### [Task prompt]
Reproduce the entries below verbatim, starting at the line that contains "Viewport: 1024px width, 732px height." and ending at the last line of the entries. Omit the pictures from your reproduction.

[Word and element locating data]
◆ ◆ ◆ ◆ ◆ ◆ ◆

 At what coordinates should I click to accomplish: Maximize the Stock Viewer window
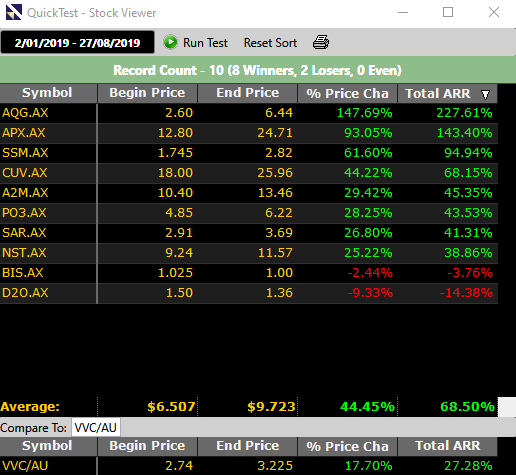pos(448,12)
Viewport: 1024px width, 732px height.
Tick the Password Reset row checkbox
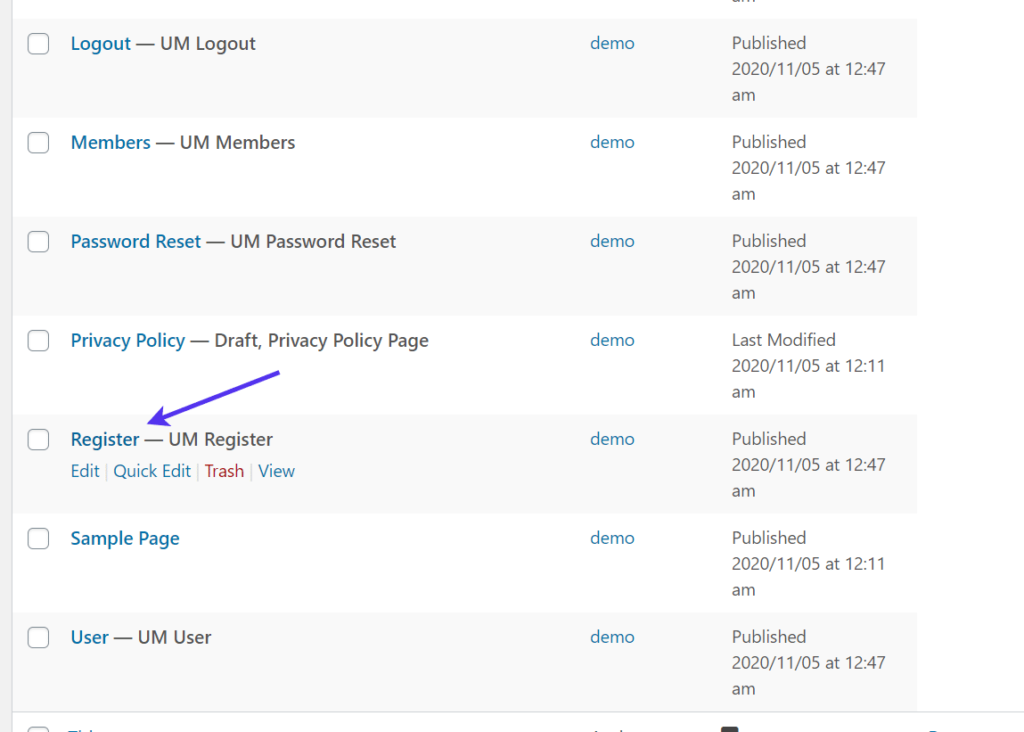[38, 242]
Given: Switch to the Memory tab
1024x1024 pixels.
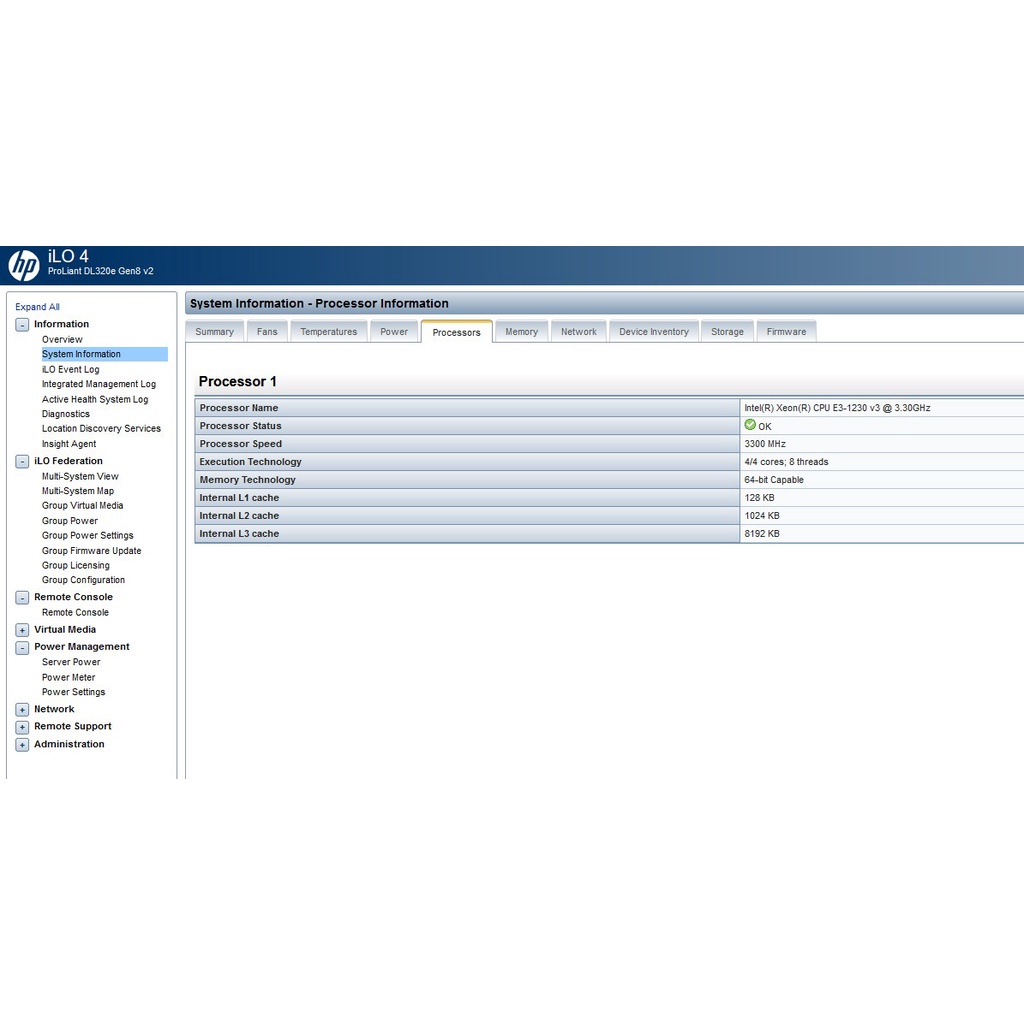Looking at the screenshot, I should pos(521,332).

◆ ◆ ◆ ◆ ◆ ◆ ◆

### [Solution]
Viewport: 1024px width, 732px height.
Tick the Password Reset row checkbox
[38, 242]
Given: Switch to the Memory tab
1024x1024 pixels.
Looking at the screenshot, I should pos(521,332).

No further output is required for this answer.